Oltre alla collisione, un altro effetto comunque drammatico prodotto dai pianeti sulle comete consiste nella frammentazione del nucleo. Dalla frammentazione si generano sempre piccole nuove comete indipendenti. Alcuni dei casi più famosi in cui è stato osservato questo fenomeno sono:


• Nel 1845 la cometa Biela è stata la prima a mostrare una frammentazione. Essa fu scoperta nel 1826, originariamente possedeva un periodo 6.7 anni. Durante il transito al perielio del 1845 si è frammentata in 2 comete, osservate per l'ultima volta nel 1852.
• Nel 1965 la cometa Ikeya-Seki durante il transito attraverso la corona solare, a circa 450.000 km dalla superficie, si è spezzata in 2 frammenti.
• Nel 1975 la cometa West si è spezzata in 4 nuove comete.
• Nel 1995 la cometa Schwassmann-Wachmann 3 si è spezzata in 4 parti, di cui una rilevabile solo nell'IR. In quest'ultimo caso presumibilmente la causa della frammentazione è legata agli stress termici dovuti al passaggio della cometa a sole 0.95 U.A. dal Sole.


Frammenti della cometa Schwassmann-Wachmann 3

(nell’immagine qui sopra possiamo notare la frammentazione in numerosi frammenti risalente al 2006 della cometa Schwassmann-Wachmann 3. La prima scissione era avvenuta già nel 1995)


Abbiamo già ampiamente discusso del fenomeno della frammentazione delle comete, le piccole nuove comete generatesi viaggiano nello spazio all’unisono, senza disperdersi eccessivamente, in quanto derivano da un corpo che originariamente aveva un valore ben determinato di velocità e inclinazione orbitale. Questa caratteristica costituisce un supporto non indifferente di cui dispongono gli astronomi per ricostruire e ipotizzare gli scenari originari. Molte comete frammentatesi durante la collisione con altri corpi sono solite dar vita a una struttura unica nel sul genere formata da tanti piccoli crateri sequenziali. Il ritrovamento di strutture simili è riconducibile con un ottimo grado di approssimazione a una frammentazione cometaria. Per farci un idea più precisa di queste strutture possiamo osservare l’immagine qui in basso che ritrae una lunga fila di crateri allineati sulla luna gioviana Ganimede.
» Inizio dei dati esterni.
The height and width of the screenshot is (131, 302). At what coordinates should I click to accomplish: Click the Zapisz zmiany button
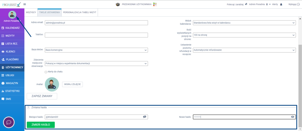coord(42,96)
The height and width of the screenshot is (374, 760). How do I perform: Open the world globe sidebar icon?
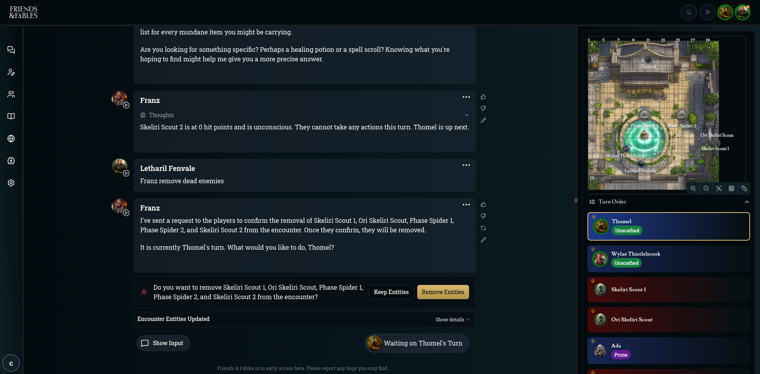[11, 139]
Fila di crateri generati dall'impatto di una cometa su Ganimede


Queste formazioni assai curiose vengono riscontrate su diversi corpi del sistema solare: la sonda Voyager ha scoperto lunghe catena di crateri su Callisto e Ganimede, sulla Luna ne sono state riscontrate numerose, anche se più piccole di quelle delle lune gioviane e infine anche sulla Terra esiste una struttura del genere nello stato africano del Ciad.